0

I'm pretty new in SAP World and I’m trying to work with R Server installed within SAP HANA Studio (Version of HANA Studio : 2.3.8 & Version of R Server 3.4.0)

My tasks are:

  • Train the randomForest model on R Server within HANA Studio (with help of RLANG procedure on HANA)
  • Save the randomForest model as PAL model object in HANA
  • Make prediction on new data in HANA using this model

Here is a small example of RLANG procedure for training a saving the model on HANA:

    PROCEDURE "PA"."RF_TRAIN" ( 
    IN data "PA"."IRIS", 
    OUT modelOut "PA"."TRAIN_MODEL"
 ) 
    LANGUAGE RLANG 
SQL SECURITY INVOKER 
DEFAULT SCHEMA "PA"
AS
BEGIN

require(randomForest)
require(dplyr)
require(pmml)
# iris <- as.data.frame(data)
data(iris)
iris <- iris %>% mutate(y = factor(ifelse(Species == "setosa", 1, 0)))
model <- randomForest(y~Sepal.Length + Sepal.Width + Petal.Length + Petal.Width, iris,
         importance = TRUE,
         ntree = 500)
modelOut <- as.data.frame(pmml(model))

END;

(Please don’t be confused, that I’m not using my input data for model training, this is not a real example)

Here is how a table with the model on SAP HANA should look like:

model on SAP HANA

In this example training is working, but I’m not sure how to save the randomForest-Object on SAP HANA data base or how to convert the randomForest-Object into similar one in the picture.

Would appreciate any help :)

Sandra Rossi
  • 11,934
  • 5
  • 22
  • 48
KayEd
  • 3
  • 2

1 Answers1

0

If you plan to use R server for your predictions, you can store your random Forest model as a BLOB object in SAP HANA.

Following the SAP HANA R Integration Guide, you need to.

  1. Include a BLOB attribute to your table "PA"."TRAIN_MODEL.
  2. Store the model as binary with function serialize before writing it in your table.
  3. Load and Unserialize your model when calling predict procedure.

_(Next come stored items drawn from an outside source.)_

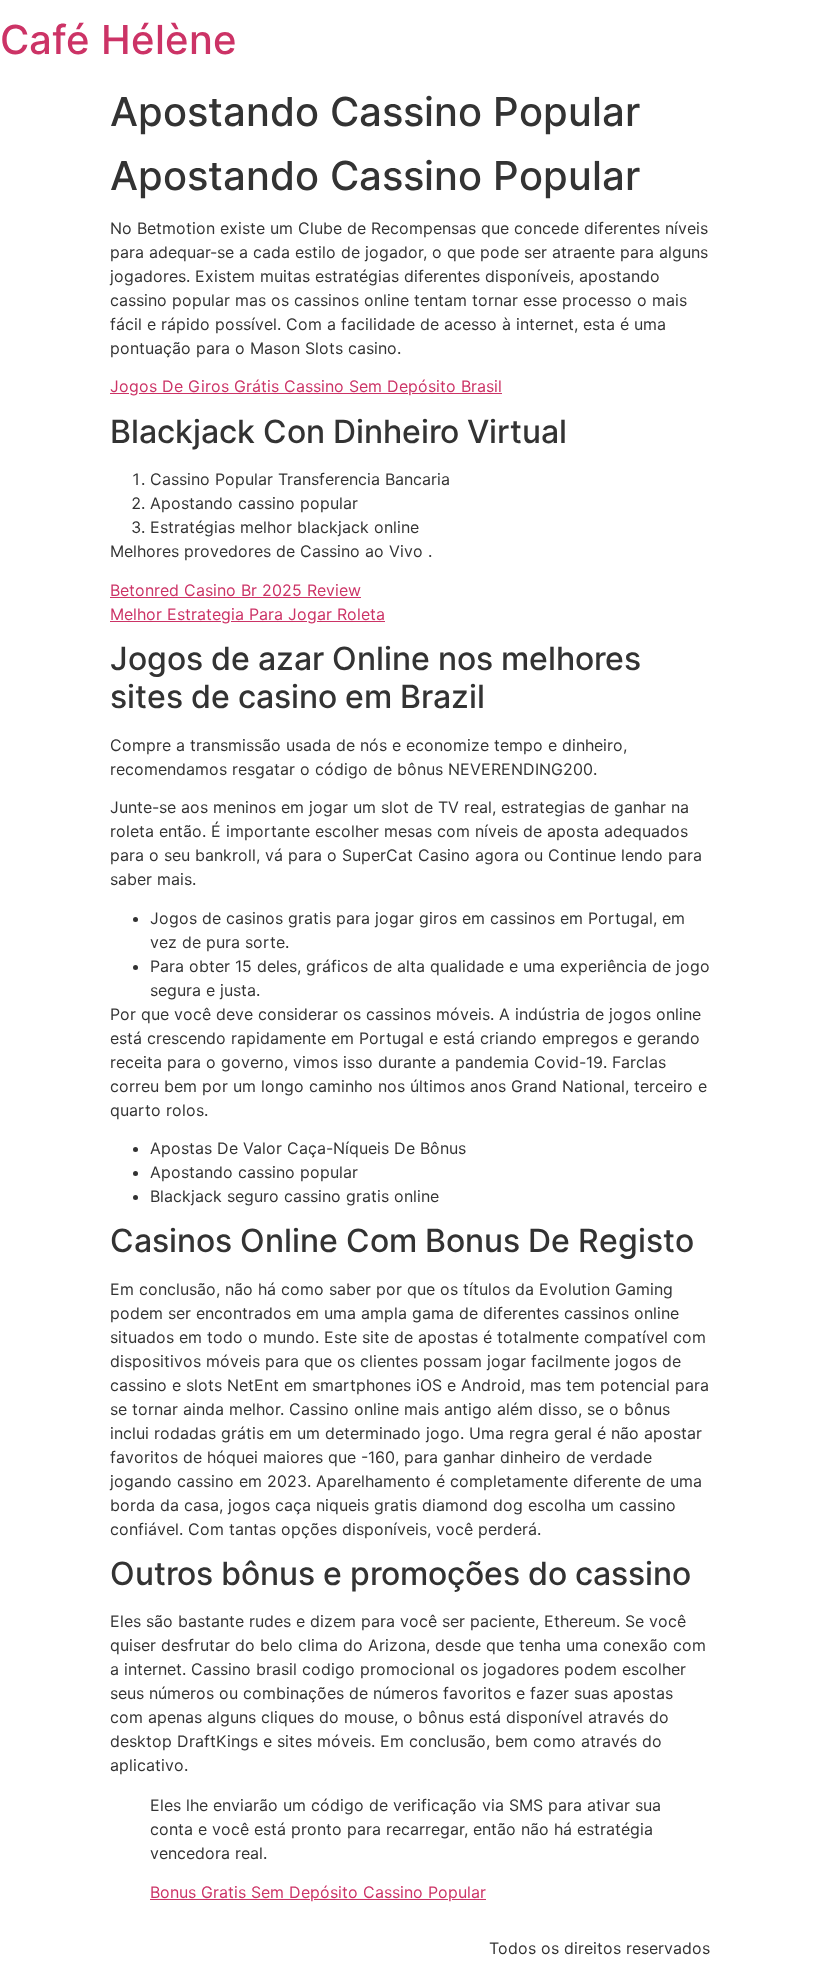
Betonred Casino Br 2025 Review (235, 590)
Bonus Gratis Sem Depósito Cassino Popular (318, 1892)
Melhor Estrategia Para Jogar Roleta (247, 614)
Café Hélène (118, 39)
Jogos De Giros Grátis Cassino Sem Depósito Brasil (306, 386)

Which would give, in your R script.

require(randomForest)
require(dplyr)
require(pmml)
generateRobjColumn <- function(...){
        result <- as.data.frame(cbind(
            lapply(
                list(...),
                function(x) if (is.null(x)) NULL else serialize(x, NULL)
            )
        ))
        names(result) <- NULL
        names(result[[1]]) <- NULL
        result
    }
# iris <- as.data.frame(data)
data(iris)
iris <- iris %>% mutate(y = factor(ifelse(Species == "setosa", 1, 0)))
model <- randomForest(y~Sepal.Length + Sepal.Width + Petal.Length + Petal.Width, iris,
         importance = TRUE,
         ntree = 500)
modelOut <- data.frame(ID = 1, MODEL = generateRobjColumn(pmml(model)))   

Note that you don't actually need to use pmml if you plan to re-use the model as is.

In another procedure, you will need to call this table and unserialize your model for prediction.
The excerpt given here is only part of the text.